To ensure that classloaders can be released and garbage collected properly, I've also made a change to the way plugins are unloaded. Currently in GATE unloading a plugin simply removes the definition of the resources it contains from the CREOLE register, but it doesn't unloaded any instances of the resources that are currently in use. This does tend to lead to some funny behaviour (often weird AWT error messages) and to ensure a thorough cleanup I've updated this code so that it does now unload any instances of resources that depend on the plugin before unloading the plugin itself.

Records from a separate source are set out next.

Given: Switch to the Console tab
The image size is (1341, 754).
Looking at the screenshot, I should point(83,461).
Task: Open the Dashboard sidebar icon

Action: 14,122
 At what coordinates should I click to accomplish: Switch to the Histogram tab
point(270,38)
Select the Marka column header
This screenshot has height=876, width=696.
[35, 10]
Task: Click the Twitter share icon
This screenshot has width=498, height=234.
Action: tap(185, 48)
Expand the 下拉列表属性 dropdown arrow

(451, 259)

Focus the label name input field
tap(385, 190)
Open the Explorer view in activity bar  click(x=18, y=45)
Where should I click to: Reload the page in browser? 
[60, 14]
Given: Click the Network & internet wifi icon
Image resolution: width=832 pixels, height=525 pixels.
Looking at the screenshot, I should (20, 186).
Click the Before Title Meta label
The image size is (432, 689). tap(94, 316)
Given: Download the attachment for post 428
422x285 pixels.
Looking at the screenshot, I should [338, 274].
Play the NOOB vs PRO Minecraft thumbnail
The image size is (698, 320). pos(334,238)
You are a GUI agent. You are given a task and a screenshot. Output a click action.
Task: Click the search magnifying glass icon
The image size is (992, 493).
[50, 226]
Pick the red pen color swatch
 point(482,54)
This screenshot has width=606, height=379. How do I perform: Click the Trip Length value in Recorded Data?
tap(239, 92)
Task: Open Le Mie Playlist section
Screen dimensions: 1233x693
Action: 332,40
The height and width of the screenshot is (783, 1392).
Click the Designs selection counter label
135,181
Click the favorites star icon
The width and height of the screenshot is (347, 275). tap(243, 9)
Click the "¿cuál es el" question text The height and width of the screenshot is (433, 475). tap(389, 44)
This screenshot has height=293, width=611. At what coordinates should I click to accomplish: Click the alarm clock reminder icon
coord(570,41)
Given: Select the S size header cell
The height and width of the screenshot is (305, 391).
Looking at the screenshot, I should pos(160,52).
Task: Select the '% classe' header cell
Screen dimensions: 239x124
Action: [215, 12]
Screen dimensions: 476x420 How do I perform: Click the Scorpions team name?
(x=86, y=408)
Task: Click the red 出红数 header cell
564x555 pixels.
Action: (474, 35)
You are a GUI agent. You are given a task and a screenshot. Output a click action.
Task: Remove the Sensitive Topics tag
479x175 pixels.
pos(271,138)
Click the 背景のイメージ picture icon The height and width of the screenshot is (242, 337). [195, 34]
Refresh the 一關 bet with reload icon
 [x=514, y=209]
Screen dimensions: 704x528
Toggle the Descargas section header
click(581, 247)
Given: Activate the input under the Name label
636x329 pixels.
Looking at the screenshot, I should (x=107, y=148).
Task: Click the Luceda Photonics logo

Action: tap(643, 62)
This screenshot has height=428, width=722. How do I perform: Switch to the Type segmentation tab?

It's taken quite a bit of time hunting through heap dumps using VisualVM but I'm now confident that this new approach works well and that classloaders, and hence classes, can be thrown away when they are no longer needed. As an example, we can use this modified version of GATE along with the sample code I showed before (to re-initialize a JAPE grammar over and over again). This time I let it run for over 1000 iterations (almost 10 minutes) before I stopped it as there was no sign of it running out of memory. A quick look at VisualVM explains why.

You can clearly see that every time the PermGen is almost exhausted garbage collection kicks in freeing some of the previously loaded and discarded class definitions.

This work has all been done in this separate SVN branch so as not to disrupt the main source tree. This means that to try this modified, memory friendly version of GATE you will need to check out the branch and compile it yourself. Mind you if you have read all the way to here then I'm going to guess that won't be a problem. My hope is that this will eventually be merged back into the trunk but I'd prefer to wait until this branch has been tested by a number of other people and not just me. Also there are currently 9 tests that fail when using this branch, although I've looked at the failing code and in every case it's actually the test that is at fault. Essentially the tests load each plugin twice, once into the system classloader (as the classes are on the main Java classpath) and once into the GATE classloader (when the plugin is loaded via the API). Because of the change to parent last classloading, this means that two different definitions of the same class can end up being used which results in apparently nonsensical error messages such as: Error converting class gate.chineseSeg.RunMode to class gate.chineseSeg.RunMode. This situation never happens during normal use of GATE Developer, and can be fixed by altering the creole.xml files used to define the plugins. In other words the failed tests shouldn't stop you trying this branch, although I also wouldn't suggest using this branch in a production environment until it has seen further testing.

So on that note, please try the branch if you have been concerned about memory consumption or had problems with clashing library versions and let me know if you find any problems, or if you have any further suggestions for improvements.